#### [THE TASK]
From the passage on migration and anti-racism below, print the portion between "Migration and anti-racism: how" and "the ongoing conversation.", inclusive, without any change.

----- PROVIDED TEXT -----

Migration and anti-racism: how do we do this well?
In the times of editing this Bulletin, the World has been going through yet again another turmoil. The death of George Floyd, vividly and dramatically captured on tape, has ignited resounding protests all over the World. We asked Professor Parvati Raghuram from Open University to share her open thoughts on the ongoing conversation.
The murder of an African American man George Floyd on 25 May, 2020 in Minneapolis, Minnesota, USA, reminds us yet again of the extent and nature of police brutality on those from the African diaspora, not only in USA but in many other parts of the world too. Despite the restrictions to gatherings caused by COVID-19, people have come together to protest not only at his death but also to urge us to recognise that Black Lives Matter.
Migration has played an inherent part in the production of racialised people, of marking some lives out as ‘Black’. Racialisation has been one pernicious outcome of the history of European colonialism: of European participation in slavery and indentured labour and forced population movements which have all been put to use to facilitate the growth and development of European empires old and new. Internal colonialism and external colonialism have marked some people out, subjugated some, eradicated some. But consistently, the history of these mobilities has also been marked by somatic normativity, whereby white skin is more powerful but also sets the agenda for academic knowledges which claim to be universal. That is the legacy that migration studies in Europe now has to engage with.

----- PROVIDED INFORMATION -----

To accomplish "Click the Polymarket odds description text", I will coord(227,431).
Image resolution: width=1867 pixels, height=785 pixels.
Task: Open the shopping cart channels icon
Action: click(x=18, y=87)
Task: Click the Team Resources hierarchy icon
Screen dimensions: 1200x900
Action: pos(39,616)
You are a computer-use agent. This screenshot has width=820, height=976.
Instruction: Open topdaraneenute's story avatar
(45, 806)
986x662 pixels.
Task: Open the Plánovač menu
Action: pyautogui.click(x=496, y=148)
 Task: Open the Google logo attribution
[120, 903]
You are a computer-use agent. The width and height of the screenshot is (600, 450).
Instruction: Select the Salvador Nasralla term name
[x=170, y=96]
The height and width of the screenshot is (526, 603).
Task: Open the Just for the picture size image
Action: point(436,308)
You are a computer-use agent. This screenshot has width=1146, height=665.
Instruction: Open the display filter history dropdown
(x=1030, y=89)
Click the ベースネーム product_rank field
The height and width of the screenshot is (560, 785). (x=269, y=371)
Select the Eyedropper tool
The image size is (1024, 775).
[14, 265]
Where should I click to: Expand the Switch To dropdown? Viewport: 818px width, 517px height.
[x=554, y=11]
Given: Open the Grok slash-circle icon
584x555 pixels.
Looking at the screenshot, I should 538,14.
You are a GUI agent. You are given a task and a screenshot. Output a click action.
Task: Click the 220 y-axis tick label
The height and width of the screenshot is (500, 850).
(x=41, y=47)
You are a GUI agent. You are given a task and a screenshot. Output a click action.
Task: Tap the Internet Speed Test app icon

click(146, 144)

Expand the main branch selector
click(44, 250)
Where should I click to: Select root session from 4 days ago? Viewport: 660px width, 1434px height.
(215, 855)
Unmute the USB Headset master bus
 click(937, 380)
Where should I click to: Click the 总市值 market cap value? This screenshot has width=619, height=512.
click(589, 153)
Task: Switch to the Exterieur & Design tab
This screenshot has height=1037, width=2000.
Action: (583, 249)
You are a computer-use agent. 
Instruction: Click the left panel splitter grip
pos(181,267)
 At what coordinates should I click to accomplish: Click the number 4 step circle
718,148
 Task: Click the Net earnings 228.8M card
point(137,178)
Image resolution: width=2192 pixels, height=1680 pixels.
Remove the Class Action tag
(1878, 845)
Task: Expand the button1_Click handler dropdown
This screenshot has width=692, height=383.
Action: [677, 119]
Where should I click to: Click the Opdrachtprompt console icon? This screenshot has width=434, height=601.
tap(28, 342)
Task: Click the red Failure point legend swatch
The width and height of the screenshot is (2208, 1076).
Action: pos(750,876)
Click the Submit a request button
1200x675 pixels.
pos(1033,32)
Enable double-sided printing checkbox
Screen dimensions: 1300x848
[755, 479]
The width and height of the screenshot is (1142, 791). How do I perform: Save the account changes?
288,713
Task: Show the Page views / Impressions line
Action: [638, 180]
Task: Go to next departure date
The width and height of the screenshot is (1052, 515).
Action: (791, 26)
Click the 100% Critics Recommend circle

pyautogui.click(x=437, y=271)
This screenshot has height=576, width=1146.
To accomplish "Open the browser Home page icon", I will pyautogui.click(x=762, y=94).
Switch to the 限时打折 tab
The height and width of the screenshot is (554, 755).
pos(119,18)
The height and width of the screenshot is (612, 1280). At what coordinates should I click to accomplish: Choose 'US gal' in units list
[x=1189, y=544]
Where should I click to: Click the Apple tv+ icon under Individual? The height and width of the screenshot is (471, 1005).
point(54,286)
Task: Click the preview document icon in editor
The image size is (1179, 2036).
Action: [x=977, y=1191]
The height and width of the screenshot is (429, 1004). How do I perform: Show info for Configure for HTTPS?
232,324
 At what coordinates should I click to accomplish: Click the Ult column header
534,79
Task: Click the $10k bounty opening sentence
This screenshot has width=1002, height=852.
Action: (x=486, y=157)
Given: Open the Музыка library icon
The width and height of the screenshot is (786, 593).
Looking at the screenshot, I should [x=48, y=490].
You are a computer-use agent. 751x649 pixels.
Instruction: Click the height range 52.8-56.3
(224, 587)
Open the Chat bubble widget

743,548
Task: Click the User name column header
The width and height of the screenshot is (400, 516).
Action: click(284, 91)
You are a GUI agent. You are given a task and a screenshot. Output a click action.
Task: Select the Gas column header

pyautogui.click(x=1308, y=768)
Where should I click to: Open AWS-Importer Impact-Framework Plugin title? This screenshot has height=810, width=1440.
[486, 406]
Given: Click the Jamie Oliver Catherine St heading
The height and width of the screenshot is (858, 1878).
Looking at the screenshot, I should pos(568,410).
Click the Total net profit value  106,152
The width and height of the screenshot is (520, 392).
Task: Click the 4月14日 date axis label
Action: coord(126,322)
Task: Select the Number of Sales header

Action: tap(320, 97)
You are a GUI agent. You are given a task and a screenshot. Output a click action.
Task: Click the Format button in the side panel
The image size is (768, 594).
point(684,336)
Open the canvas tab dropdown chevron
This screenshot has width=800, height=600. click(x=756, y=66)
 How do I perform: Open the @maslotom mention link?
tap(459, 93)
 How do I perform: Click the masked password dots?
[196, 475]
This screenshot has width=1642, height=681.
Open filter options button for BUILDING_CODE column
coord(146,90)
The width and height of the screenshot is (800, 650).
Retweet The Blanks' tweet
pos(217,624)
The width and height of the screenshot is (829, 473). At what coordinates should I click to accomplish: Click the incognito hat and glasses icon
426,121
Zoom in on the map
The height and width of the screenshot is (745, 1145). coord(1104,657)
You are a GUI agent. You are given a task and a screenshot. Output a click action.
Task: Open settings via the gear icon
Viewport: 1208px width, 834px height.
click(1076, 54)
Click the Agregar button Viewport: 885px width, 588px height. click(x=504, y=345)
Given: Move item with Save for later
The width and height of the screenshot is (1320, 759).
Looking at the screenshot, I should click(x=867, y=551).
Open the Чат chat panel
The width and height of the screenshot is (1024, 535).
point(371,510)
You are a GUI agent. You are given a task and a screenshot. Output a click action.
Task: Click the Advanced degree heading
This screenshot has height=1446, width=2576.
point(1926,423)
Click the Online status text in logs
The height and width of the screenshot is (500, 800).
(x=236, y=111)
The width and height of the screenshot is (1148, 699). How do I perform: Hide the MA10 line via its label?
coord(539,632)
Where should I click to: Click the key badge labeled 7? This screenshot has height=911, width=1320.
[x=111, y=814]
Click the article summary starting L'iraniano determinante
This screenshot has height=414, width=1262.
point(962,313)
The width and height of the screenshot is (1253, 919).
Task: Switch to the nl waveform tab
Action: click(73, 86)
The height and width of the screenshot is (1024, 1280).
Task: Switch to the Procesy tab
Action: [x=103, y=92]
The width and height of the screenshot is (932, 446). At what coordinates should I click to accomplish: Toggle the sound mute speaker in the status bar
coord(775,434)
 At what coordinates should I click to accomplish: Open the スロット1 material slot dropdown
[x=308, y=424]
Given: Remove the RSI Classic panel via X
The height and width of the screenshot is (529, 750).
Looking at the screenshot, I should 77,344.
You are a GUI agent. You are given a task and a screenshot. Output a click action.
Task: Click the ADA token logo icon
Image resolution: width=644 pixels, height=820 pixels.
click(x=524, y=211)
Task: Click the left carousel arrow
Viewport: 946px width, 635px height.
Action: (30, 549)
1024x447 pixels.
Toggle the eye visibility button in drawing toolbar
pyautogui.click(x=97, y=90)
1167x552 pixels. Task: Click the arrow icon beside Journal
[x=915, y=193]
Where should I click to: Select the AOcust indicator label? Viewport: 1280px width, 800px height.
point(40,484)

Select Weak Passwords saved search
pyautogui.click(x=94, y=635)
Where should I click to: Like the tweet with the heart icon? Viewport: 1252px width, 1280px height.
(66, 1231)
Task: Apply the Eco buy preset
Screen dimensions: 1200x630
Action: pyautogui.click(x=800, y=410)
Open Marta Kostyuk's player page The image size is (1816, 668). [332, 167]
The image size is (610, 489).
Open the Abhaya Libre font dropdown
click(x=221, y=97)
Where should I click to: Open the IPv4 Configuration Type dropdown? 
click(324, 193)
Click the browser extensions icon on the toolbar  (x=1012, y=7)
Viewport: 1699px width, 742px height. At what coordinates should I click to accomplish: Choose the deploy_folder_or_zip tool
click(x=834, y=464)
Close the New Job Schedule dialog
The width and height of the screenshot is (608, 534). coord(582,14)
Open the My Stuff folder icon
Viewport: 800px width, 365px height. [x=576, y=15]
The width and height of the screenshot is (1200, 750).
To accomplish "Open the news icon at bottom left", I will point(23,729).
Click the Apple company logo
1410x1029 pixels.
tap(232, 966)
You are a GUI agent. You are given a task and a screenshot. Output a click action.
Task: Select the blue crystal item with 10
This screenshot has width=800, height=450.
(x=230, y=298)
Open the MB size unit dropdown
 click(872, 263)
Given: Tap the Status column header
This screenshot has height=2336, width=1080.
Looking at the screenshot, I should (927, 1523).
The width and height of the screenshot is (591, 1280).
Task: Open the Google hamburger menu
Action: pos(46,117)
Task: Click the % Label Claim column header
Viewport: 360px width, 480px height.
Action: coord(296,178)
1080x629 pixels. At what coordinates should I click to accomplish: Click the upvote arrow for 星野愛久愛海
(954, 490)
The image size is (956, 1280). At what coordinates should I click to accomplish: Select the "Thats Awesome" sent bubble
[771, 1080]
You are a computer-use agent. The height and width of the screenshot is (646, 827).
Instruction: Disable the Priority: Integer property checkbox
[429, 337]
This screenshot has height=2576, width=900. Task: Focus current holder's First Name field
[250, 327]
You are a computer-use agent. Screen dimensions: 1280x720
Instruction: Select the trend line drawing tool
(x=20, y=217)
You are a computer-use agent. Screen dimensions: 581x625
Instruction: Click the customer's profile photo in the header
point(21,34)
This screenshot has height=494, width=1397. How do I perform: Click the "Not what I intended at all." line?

-----

#### [ANSWER BOX]
Migration and anti-racism: how do we do this well?
In the times of editing this Bulletin, the World has been going through yet again another turmoil. The death of George Floyd, vividly and dramatically captured on tape, has ignited resounding protests all over the World. We asked Professor Parvati Raghuram from Open University to share her open thoughts on the ongoing conversation.